>>>

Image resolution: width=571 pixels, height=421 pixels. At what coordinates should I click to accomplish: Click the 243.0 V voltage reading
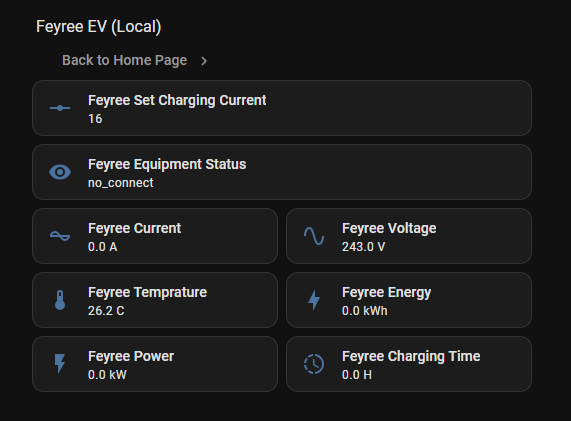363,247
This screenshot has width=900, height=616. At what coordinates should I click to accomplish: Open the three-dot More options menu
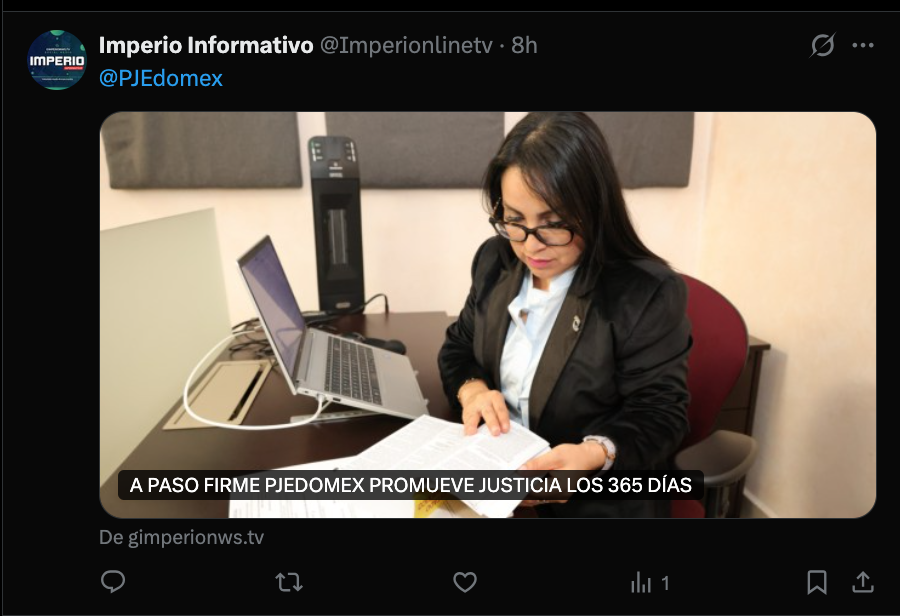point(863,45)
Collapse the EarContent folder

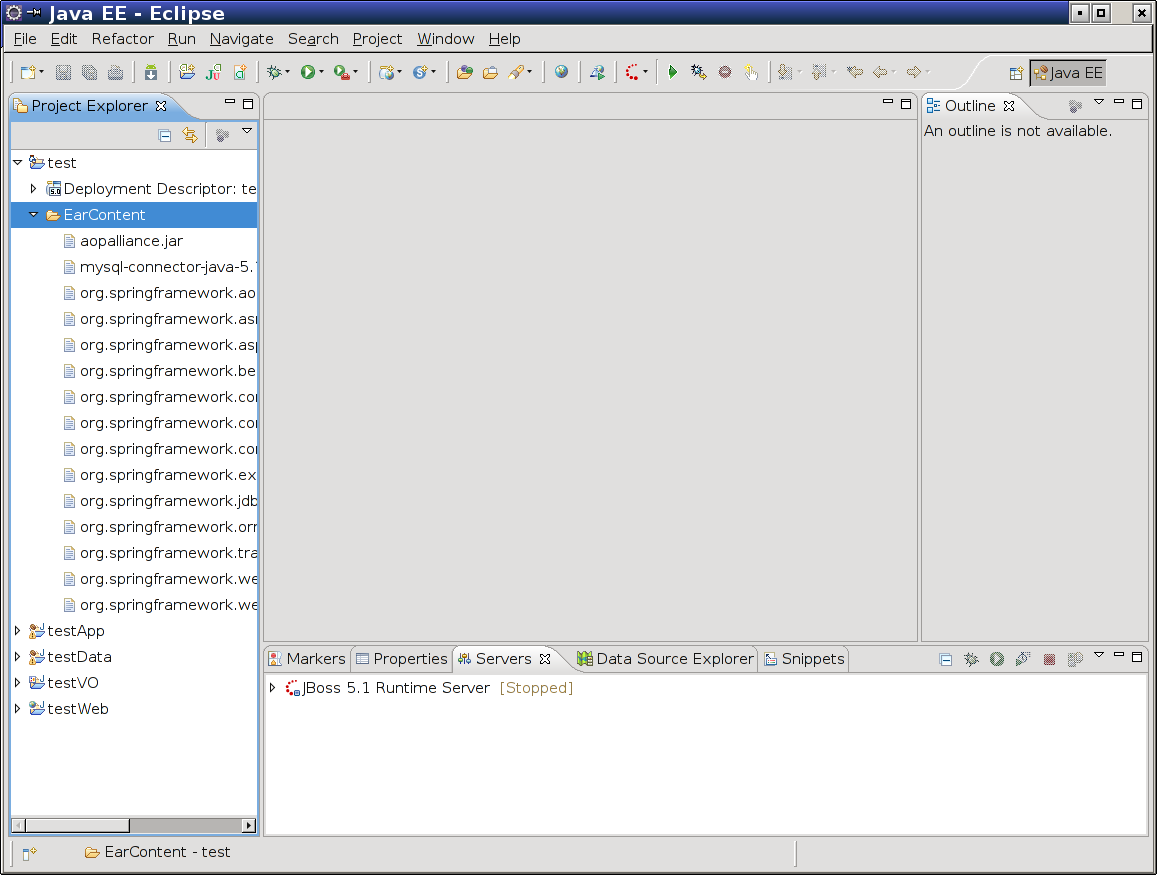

<<<
>>>

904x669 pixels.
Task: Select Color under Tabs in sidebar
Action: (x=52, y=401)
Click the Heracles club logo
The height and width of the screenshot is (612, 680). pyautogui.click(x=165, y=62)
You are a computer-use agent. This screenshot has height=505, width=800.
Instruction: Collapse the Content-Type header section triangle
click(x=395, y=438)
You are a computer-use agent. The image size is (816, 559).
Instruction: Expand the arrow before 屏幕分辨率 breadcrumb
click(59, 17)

<<<
>>>

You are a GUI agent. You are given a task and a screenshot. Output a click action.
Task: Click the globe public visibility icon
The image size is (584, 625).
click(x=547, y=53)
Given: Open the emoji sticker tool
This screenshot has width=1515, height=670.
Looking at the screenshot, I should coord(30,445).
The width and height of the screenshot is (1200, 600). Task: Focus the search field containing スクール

<<<

EXERCISE AIM — Above are the records; restate exactly the lines from the one containing "This screenshot has width=900, height=616." through the one containing "Collapse the EarContent folder", keeping pictures out.

RESULT FOR THIS TASK —
This screenshot has width=900, height=616. At what coordinates should I click to accomplish: Open the three-dot More options menu
point(863,45)
Collapse the EarContent folder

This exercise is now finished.